:: Görev Tanımı ::
Aşağıdaki kayıtlarda "Go to the Transactions section" ifadesini içeren satırla başlayıp "pyautogui.click(x=196, y=78)" ifadesini içeren satırla biten bölümü, her iki uç satır da dahil olmak üzere, hiçbir değişiklik yapmadan aynen aktarınız.

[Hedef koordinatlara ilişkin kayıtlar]

· · ·

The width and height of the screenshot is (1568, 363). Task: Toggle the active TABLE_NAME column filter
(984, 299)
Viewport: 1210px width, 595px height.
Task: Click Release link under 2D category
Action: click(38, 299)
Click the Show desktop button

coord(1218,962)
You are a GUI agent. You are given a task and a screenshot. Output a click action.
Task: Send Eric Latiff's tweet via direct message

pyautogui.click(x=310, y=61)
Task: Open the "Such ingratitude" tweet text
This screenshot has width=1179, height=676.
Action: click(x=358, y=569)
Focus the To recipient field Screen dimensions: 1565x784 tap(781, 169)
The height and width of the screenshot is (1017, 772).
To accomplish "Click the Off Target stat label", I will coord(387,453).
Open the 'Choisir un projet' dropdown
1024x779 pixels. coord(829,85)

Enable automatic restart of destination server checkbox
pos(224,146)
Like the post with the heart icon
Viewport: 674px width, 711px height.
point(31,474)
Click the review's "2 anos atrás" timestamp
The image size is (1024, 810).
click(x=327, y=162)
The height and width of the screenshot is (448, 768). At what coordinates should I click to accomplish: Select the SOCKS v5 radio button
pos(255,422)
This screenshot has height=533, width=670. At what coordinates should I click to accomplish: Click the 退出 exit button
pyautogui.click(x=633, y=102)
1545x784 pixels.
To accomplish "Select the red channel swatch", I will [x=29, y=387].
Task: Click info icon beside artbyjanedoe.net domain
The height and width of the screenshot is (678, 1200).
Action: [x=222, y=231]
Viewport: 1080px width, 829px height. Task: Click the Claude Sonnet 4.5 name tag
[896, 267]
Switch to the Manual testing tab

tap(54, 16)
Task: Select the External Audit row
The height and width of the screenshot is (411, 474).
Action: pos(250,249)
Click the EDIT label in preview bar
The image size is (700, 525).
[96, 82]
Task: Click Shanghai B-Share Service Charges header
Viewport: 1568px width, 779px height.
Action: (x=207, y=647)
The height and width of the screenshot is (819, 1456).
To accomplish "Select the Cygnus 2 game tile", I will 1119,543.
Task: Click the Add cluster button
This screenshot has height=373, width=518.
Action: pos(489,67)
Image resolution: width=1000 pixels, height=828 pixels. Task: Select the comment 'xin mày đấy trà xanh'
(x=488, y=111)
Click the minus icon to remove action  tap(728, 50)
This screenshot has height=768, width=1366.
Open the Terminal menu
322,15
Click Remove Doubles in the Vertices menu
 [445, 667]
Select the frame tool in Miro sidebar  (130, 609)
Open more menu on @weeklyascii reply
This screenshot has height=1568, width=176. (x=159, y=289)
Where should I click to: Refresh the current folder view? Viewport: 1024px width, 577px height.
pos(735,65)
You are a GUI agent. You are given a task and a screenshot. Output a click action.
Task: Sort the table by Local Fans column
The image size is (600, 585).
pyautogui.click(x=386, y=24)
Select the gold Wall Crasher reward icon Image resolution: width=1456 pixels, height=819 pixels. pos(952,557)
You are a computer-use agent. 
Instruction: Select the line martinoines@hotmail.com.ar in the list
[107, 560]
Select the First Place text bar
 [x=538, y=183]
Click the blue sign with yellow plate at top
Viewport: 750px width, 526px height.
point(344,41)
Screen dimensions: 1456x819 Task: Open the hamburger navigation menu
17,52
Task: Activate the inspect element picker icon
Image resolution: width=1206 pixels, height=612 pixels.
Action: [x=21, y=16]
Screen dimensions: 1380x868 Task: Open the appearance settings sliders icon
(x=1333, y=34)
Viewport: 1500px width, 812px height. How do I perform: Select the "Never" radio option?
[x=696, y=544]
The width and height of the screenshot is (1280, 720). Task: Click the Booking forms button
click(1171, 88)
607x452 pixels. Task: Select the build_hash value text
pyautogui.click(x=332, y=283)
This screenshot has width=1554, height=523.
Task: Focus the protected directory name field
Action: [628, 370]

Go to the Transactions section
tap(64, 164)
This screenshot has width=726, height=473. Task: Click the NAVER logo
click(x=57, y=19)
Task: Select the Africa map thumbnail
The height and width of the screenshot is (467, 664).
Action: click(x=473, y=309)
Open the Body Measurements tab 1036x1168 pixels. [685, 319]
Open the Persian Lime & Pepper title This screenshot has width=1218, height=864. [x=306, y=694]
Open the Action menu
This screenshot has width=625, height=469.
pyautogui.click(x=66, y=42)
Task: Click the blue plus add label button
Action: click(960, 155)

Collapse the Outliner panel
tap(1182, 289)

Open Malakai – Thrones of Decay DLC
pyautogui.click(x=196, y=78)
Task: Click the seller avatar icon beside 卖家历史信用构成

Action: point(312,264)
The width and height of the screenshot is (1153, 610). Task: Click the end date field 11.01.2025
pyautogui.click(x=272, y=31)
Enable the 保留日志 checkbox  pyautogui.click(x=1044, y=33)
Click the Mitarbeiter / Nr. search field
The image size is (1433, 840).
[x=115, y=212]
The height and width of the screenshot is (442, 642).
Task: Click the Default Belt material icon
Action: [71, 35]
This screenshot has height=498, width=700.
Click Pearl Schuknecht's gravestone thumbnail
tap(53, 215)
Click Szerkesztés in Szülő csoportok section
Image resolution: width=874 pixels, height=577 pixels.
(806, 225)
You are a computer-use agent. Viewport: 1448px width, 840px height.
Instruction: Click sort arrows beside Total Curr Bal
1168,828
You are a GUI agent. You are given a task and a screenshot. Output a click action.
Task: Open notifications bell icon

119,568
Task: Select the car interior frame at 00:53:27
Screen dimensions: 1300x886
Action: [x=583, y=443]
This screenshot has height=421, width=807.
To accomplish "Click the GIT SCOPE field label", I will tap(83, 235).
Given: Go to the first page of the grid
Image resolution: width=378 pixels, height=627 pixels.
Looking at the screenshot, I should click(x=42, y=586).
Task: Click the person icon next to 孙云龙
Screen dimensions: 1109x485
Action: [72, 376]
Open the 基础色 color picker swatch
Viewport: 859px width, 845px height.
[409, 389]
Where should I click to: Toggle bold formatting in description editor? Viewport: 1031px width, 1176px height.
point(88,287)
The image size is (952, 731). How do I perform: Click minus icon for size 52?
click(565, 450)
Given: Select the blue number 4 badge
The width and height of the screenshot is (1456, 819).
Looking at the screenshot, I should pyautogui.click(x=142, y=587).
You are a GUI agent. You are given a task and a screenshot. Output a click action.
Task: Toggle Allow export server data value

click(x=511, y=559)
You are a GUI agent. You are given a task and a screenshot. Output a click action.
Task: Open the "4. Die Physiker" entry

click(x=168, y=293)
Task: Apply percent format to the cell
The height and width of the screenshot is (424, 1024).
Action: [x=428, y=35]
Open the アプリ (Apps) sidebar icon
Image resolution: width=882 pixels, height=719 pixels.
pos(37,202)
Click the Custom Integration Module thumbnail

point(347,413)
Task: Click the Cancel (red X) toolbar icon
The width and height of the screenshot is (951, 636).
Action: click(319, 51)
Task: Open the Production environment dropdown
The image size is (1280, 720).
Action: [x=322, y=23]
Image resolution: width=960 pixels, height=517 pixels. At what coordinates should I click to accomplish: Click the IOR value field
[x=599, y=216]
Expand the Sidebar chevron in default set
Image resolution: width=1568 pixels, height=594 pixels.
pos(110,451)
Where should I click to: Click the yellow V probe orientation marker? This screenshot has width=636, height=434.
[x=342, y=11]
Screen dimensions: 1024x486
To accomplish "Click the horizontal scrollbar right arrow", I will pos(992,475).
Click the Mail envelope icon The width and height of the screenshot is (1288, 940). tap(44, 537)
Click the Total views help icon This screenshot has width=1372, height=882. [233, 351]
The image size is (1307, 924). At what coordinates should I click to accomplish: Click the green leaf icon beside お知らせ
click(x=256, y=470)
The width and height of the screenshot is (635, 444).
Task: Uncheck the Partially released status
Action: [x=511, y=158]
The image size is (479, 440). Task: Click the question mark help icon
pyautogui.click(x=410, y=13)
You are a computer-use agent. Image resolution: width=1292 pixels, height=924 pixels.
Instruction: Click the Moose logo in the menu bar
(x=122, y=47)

· · ·

:: Alıştırmanın Cevabı ::
Go to the Transactions section
tap(64, 164)
This screenshot has width=726, height=473. Task: Click the NAVER logo
click(x=57, y=19)
Task: Select the Africa map thumbnail
The height and width of the screenshot is (467, 664).
Action: click(x=473, y=309)
Open the Body Measurements tab 1036x1168 pixels. [685, 319]
Open the Persian Lime & Pepper title This screenshot has width=1218, height=864. [x=306, y=694]
Open the Action menu
This screenshot has width=625, height=469.
pyautogui.click(x=66, y=42)
Task: Click the blue plus add label button
Action: click(960, 155)

Collapse the Outliner panel
tap(1182, 289)

Open Malakai – Thrones of Decay DLC
pyautogui.click(x=196, y=78)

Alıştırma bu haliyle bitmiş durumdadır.